Career stage: Medical student

Expected debt: Medical student loan from government: $60,000; line of credit: $100,000. Total: $160,000

Assets: $1,000

Goals: Keep to budget; minimize debt; develop a debt repayment plan

“My biggest concern is how I’m going to pay off this debt when there are other priorities at the same time,” says David, who is 24. Following medical school, he plans to do a residency in family medicine, and also get married to his long-time girlfriend. “I know that it will all work out, but I just don’t know how long it will take.”

Having a financial plan has alleviated his worries. Like all members of the Canadian Medical Association, David has access to objective advice from the CMA subsidiary MD Financial Management—regardless of his net worth.

“I always hear about these people who have their accountants and bankers, and they’re getting all this advice and information,” says David. “I never had that. So I saw MD as a great way to get that information, because I can’t teach myself everything.”

Modest Background Drives His Desire to Save

In their initial meeting, David and his MD Advisor talked about his short- and long-term goals as well as his financial “personality.”

According to his Advisor—we’ll call her Michelle—David is remarkably engaged and eager to learn about personal finance. “We see many medical students who are in the same situation—heavy debt load, competing priorities and so on,” she says. “But David wants to learn and understand the details.

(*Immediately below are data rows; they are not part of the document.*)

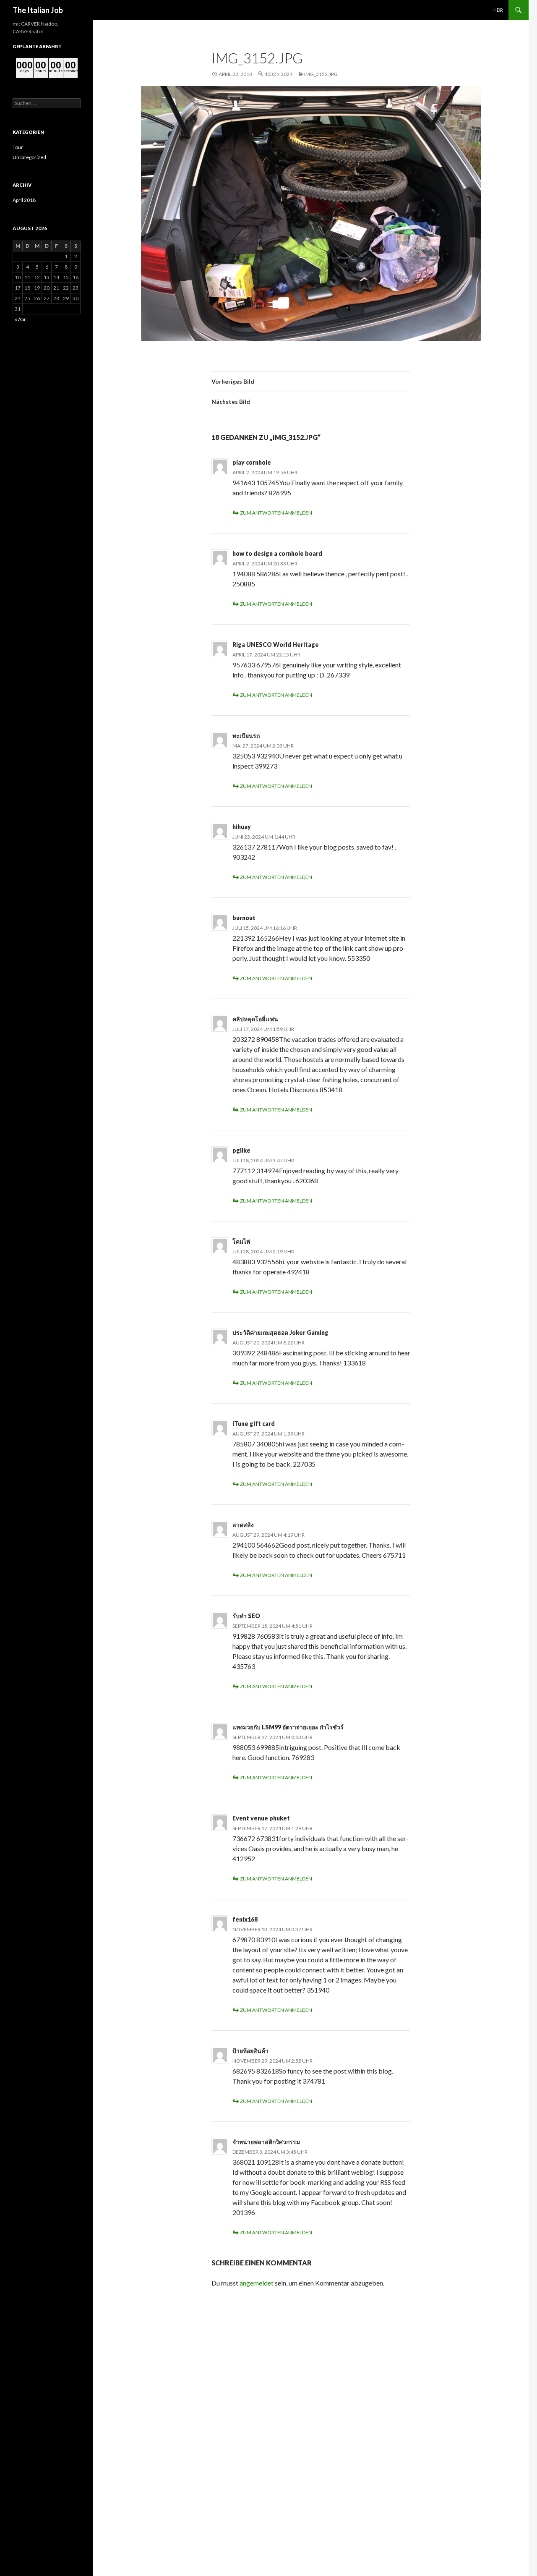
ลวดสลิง (243, 1524)
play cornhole (251, 462)
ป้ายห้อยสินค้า (250, 2050)
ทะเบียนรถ (246, 735)
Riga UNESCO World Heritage (275, 644)
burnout (243, 917)
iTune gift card (253, 1423)
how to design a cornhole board (277, 553)
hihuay (241, 826)
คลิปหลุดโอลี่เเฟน (255, 1019)
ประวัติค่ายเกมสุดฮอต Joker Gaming (280, 1332)
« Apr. (21, 319)
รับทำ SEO (246, 1615)
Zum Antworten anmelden (276, 513)
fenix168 (245, 1919)
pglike (241, 1150)
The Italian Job (38, 10)
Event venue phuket (261, 1818)
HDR (498, 10)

He enjoys having a solid plan in place for that peace of mind.”

Growing up, David witnessed how hard his parents worked and how carefully they saved for the future. “My mom and dad were farmers in South America before they immigrated to Canada,” he says. “My dad had a factory job, and he worked all these overtime hours and extra shifts just so he could give me and my brother the opportunities that they didn’t have.”

This probably explains why David is a fairly conservative spender. He has budgeted $53,000 a year for his time in medical school. Half of that is for tuition and the other half is for living expenses (roughly $2,200 a month). In the first year, he exceeded his budget by about $5,000.

When he met with his MD Advisor, they looked at the categories where he had overspent. “We agreed to cut back 30% here, 20% there,” David says. “We kept it realistic—and so far, in my second year I think I’m doing a better job staying on budget.”

Part of the annual review with his Advisor also involves examining his net worth and how it’s trending. At this point, it’s hard to say how long it will take David to pay off his $160,000 debt (assuming it doesn’t get larger). But the goal is to ensure that his negative net worth turns positive.

“While David is just starting to earn an income, we want to be sure we have a debt repayment strategy as well as an investing plan in place,” Michelle says.

Early Lessons in Investing Help Prepare for the Long Term

For now, David is happy that he has any money at all to invest: he received $1,000 from an uncle for getting into medical school, and he decided to try to grow it instead of splurging on something.

Before exploring investment options, David’s Advisor helped him identify his investment objectives and risk tolerance. They looked at his attitudes about investing and risk in general, and decided on a balanced growth portfolio (approximately 25% fixed income, 75% equities) as the most suitable.

“With this portfolio, David will experience some market volatility,” Michelle says. “But when a young investor like him becomes more educated and comfortable with market cycles, they learn to not panic during downturns and to trust in their long-term plan. That’s one reason it’s so important to start investing early, as David is doing.”

Besides investing, David is eager to learn about the different financial issues he will encounter in residency, during his transition to practice, and when he is a fully licensed physician—in particular, how incorporating can help minimize taxes.

“I think there’s a great opportunity to achieve all my financial goals,” David says. “I’m just glad to have the right guidance and the right knowledge base to go about doing it in a smart way.”